2

My aim is to compare means among different groups, but I only have one single value (mean) for each group. I also have the total number of individuals per group. I don't have data for all individuals inside the group as I am comparing results from different papers, so the mean per group is all I have. In some cases I also have SD and the range.

My data looks like: Group A: n=20, mean= 6.58 Group B: n=2, mean=7.4 Group C: n=15, mean=3.2 ....

I would like to compare groups among them but I cannot use ANOVA as it needs the variance within a group. I don't know if there is any other tool to do that.

If anybody can help, I would appreciate it! Thanks!

LauraMon
  • 41
  • 3
  • If you don't have the variance in each group then you cannot compare the groups statistically. All you can do is make a comment along the lines of... the mean in group A is less/greater than the mean in group B. – Mihael Apr 30 '19 at 14:31
  • @Mihael It may be surprising that your assertions are not correct: it is possible to construct a confidence interval for the difference between two means, assuming the sampling distribution of the difference is Normal, knowing *only* the difference! This indicates that meaningful testing of these means is possible even without knowing the variances. – whuber Apr 30 '19 at 14:57
  • @whuber a Normal distribution is defined by both mean and variance. I fail to see how a Normal distribution can be useful here when the variance is unknown, without making assumptions. If you could write it out in an answer, I'd be interested to see it. – Mihael Apr 30 '19 at 15:39
  • @Mihael Please see https://stats.stackexchange.com/a/1836/919. – whuber Apr 30 '19 at 16:00

1 Answers1

4

The null hypothesis of ANOVA is that the within-group variances are equal and all group means are equal. Under this hypothesis, your data provide enough information for testing, provided you can justify assuming the sampling distributions of the group means are close to Normal.
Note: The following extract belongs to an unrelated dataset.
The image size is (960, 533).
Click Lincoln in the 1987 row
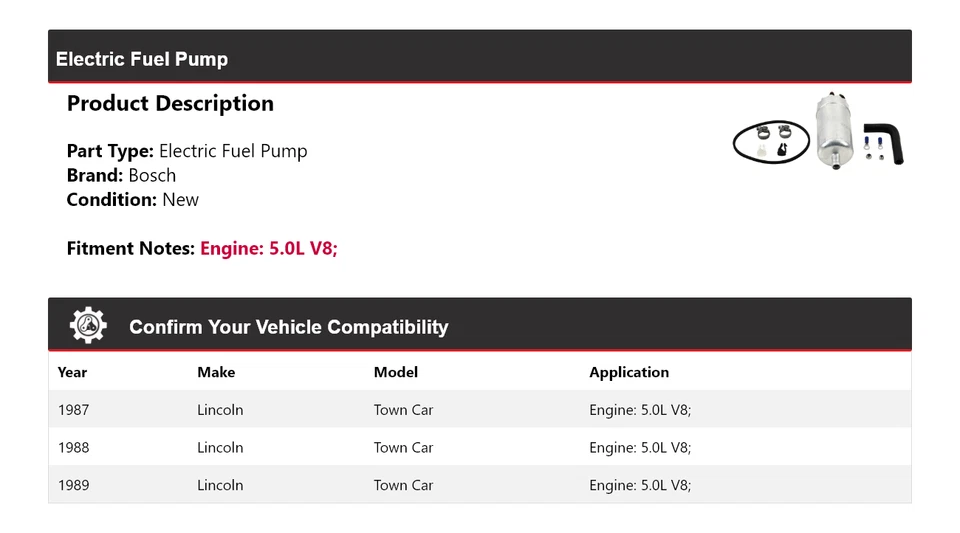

Here's a brief analysis. To establish notation, let there be $d\ge 2$ groups of sizes $n_1, n_2, \ldots, n_d$ comprising $N=n_1+\cdots + n_d$ independent observations. Let the common variance be $\sigma^2$ and the common mean be $\mu.$ If $\mathcal{L}$ is the likelihood, write $\Lambda = -2\log(\mathcal L),$ which is minimized when the likelihood is maximized.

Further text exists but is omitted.